_Task requirements_: State how many lines in the items below contain the string "Choose". Reply with the number alone.

_Data for processing_:
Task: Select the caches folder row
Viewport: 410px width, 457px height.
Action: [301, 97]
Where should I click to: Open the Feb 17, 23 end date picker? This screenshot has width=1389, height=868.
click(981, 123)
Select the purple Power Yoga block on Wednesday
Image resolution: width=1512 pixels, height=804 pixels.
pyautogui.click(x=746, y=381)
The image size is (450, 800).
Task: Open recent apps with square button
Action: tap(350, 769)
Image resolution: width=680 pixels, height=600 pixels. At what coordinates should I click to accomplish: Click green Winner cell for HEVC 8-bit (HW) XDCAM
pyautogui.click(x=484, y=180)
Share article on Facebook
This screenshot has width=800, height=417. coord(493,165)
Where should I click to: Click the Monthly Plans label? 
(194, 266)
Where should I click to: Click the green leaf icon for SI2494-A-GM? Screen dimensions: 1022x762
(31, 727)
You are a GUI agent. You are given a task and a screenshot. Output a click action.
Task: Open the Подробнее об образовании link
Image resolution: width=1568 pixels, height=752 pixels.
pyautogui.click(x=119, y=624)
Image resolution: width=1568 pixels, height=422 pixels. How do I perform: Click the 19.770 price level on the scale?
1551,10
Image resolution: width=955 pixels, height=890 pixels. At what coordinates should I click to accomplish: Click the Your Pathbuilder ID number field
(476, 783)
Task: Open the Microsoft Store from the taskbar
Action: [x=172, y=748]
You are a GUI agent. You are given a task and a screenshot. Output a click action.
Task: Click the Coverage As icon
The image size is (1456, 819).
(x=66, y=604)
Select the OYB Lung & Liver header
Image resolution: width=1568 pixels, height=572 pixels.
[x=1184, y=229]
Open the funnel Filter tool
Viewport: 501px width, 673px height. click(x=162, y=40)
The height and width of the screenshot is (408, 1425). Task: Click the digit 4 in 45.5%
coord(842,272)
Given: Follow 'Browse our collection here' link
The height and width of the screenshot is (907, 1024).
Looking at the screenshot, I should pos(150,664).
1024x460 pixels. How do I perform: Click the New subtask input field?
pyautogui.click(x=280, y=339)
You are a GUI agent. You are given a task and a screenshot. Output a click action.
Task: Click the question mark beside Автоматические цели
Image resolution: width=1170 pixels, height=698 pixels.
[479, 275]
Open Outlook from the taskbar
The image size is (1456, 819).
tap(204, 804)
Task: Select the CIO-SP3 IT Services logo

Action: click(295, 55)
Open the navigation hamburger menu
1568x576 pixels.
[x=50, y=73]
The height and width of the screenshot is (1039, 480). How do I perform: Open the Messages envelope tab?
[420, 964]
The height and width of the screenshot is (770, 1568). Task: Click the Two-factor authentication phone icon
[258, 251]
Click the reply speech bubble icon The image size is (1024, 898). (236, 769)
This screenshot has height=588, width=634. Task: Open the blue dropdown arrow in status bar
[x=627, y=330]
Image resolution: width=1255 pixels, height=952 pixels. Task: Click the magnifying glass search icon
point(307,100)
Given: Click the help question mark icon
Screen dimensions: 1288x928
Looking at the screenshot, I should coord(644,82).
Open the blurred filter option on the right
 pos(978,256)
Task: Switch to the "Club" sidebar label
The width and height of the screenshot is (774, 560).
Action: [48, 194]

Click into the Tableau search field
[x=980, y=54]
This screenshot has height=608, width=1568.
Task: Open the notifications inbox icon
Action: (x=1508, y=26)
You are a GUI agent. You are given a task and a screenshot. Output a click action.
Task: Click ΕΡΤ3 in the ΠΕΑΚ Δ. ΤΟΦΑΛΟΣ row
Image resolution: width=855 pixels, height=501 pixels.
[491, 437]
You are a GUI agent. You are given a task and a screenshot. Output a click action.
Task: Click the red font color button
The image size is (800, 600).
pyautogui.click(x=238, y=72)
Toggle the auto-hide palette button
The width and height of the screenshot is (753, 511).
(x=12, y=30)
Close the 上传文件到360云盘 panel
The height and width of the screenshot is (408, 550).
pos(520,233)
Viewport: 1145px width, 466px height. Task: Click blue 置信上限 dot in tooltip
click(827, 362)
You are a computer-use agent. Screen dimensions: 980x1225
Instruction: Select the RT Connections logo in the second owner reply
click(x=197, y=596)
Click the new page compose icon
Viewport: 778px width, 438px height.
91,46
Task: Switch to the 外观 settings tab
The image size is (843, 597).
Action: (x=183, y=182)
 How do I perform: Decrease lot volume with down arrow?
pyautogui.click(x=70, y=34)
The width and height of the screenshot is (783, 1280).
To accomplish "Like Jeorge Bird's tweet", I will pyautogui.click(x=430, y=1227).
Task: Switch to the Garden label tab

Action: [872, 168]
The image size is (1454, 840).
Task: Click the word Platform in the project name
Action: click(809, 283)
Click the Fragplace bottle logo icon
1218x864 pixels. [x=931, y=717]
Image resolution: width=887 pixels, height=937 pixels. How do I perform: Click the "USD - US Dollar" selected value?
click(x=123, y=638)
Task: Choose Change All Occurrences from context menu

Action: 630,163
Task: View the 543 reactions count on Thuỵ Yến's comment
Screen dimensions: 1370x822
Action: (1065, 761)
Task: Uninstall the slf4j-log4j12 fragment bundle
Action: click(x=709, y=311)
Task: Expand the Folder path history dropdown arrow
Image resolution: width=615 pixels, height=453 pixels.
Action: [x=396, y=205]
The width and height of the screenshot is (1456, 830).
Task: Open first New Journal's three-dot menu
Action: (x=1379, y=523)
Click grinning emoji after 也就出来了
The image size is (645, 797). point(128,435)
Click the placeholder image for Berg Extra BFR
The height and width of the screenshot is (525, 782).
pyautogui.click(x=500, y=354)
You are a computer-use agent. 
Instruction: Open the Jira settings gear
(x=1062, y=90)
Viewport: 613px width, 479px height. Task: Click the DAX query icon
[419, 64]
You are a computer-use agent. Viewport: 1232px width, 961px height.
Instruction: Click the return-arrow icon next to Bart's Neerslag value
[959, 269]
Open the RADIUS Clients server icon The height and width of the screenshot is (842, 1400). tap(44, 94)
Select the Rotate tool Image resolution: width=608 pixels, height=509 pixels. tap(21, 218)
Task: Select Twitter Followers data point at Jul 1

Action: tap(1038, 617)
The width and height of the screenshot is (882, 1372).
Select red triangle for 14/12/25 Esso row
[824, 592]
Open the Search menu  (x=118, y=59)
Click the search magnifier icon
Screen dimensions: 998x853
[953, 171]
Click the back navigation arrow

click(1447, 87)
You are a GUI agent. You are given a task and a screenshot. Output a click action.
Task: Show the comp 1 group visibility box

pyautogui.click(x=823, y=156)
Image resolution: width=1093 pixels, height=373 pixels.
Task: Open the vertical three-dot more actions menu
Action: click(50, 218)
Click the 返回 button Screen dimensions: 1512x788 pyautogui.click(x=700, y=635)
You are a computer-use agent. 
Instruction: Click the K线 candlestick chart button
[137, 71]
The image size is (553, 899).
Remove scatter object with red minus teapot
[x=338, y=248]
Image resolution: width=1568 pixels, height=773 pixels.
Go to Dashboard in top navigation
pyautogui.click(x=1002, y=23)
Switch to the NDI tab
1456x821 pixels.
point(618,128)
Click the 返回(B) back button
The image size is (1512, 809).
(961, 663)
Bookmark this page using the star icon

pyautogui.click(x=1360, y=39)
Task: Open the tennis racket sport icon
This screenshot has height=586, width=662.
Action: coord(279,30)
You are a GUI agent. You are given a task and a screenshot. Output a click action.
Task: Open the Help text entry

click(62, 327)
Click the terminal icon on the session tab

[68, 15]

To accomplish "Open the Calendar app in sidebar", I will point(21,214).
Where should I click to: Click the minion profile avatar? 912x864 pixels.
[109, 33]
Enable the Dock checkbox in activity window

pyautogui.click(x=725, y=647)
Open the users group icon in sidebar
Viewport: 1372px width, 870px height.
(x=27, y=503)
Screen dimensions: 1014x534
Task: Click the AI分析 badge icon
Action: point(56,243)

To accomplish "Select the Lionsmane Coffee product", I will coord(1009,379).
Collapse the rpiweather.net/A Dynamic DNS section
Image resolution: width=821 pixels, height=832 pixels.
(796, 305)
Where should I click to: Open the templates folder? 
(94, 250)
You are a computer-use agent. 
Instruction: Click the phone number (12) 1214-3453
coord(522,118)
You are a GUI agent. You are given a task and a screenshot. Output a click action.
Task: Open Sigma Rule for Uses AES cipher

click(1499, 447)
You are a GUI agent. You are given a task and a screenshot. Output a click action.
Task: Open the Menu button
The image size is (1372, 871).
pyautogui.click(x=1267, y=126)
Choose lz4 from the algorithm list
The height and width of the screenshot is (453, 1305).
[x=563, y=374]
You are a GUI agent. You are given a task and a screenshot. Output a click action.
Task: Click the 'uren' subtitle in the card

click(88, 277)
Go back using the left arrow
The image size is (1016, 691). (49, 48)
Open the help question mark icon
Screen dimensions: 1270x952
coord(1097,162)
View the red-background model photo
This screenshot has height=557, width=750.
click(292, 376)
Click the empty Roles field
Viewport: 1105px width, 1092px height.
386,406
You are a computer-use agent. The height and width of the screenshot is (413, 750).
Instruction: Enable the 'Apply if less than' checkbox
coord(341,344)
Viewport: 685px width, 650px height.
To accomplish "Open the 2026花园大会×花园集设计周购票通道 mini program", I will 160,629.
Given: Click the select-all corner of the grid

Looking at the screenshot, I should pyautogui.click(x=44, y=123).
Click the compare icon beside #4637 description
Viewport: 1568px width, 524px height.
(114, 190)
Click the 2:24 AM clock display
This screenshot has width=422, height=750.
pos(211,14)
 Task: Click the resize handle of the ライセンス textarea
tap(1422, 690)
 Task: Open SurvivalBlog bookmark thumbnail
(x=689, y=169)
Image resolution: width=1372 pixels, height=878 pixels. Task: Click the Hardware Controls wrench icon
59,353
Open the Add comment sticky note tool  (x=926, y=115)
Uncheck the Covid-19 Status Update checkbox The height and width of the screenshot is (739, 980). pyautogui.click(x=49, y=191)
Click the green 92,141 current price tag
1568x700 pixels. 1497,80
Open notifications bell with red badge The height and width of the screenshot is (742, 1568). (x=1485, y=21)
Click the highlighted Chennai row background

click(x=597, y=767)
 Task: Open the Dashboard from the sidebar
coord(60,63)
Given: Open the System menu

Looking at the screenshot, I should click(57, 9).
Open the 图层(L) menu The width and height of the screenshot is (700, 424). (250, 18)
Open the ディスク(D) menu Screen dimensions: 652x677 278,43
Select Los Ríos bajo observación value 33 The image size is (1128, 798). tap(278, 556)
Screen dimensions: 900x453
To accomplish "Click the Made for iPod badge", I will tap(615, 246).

_Output for this task_: 2